2. A method for producing the mold flux for a continuous casting crystallizer claimed in claim 1, wherein: mixing SiO ₂ 24.00-31.00 parts of CaO26.00-33.00 parts of Al ₂ O ₃ 5.40-5.70 parts of Fe ₂ O ₃ Not more than 3.00 parts of MgO not more than 3.00 parts of Na ₂ O and Li ₂ 6.50 to 10.50 portions of O and CaF ₂ 3.50-7.50 parts of ZrO ₂ 4.5-5.5 parts of Y ₂ O ₃ 3.5 to 4.5 portions of the powder slag of the finished product of the covering slag are obtained after uniform mixing and grinding.

3. The method for preparing the mold flux for the continuous casting mold as defined in claim 2, wherein: and drying the finished product of the covering slag powder slag.

4. The method for preparing the mold flux for the continuous casting mold according to claim 2, characterized in that: the milling process uses a ball mill.

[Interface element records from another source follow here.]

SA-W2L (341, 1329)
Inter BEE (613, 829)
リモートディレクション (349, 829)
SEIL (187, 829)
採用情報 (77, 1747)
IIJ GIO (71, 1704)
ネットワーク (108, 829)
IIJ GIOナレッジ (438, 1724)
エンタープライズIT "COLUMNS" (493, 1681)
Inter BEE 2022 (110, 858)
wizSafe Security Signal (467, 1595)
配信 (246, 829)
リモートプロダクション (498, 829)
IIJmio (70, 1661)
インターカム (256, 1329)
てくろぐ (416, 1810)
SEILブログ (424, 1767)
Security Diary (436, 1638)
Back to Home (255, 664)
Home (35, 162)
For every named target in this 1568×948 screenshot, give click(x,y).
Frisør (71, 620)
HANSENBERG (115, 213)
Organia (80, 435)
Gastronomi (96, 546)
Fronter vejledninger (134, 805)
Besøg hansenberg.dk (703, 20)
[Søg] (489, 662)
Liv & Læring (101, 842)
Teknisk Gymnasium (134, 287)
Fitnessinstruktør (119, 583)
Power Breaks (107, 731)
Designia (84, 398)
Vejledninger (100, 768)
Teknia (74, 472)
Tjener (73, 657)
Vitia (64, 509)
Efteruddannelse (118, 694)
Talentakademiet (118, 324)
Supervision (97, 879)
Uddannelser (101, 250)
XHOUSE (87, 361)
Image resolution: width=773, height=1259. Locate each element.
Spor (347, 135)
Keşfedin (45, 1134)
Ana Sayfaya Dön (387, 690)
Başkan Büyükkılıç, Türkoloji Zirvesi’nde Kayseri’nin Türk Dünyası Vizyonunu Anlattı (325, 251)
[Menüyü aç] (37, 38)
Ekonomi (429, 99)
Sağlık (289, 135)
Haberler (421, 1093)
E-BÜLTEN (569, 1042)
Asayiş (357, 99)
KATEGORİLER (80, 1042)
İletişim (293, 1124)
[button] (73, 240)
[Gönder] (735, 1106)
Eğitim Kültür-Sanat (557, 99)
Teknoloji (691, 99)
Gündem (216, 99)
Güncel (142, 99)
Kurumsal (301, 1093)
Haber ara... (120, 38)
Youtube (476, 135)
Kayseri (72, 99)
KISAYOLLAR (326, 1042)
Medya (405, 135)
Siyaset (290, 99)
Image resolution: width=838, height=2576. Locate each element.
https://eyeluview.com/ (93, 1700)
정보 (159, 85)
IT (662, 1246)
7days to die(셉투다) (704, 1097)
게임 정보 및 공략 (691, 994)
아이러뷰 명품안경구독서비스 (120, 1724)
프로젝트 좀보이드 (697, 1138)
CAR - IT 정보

5. The method for preparing the mold flux for the continuous casting mold as defined in claim 2, wherein: the particle size of the finished product of the covering slag powder is 100-200 meshes.

6. The method for preparing the mold flux for the continuous casting mold as defined in claim 2, wherein: and storing the finished product of the casting powder in a dry environment.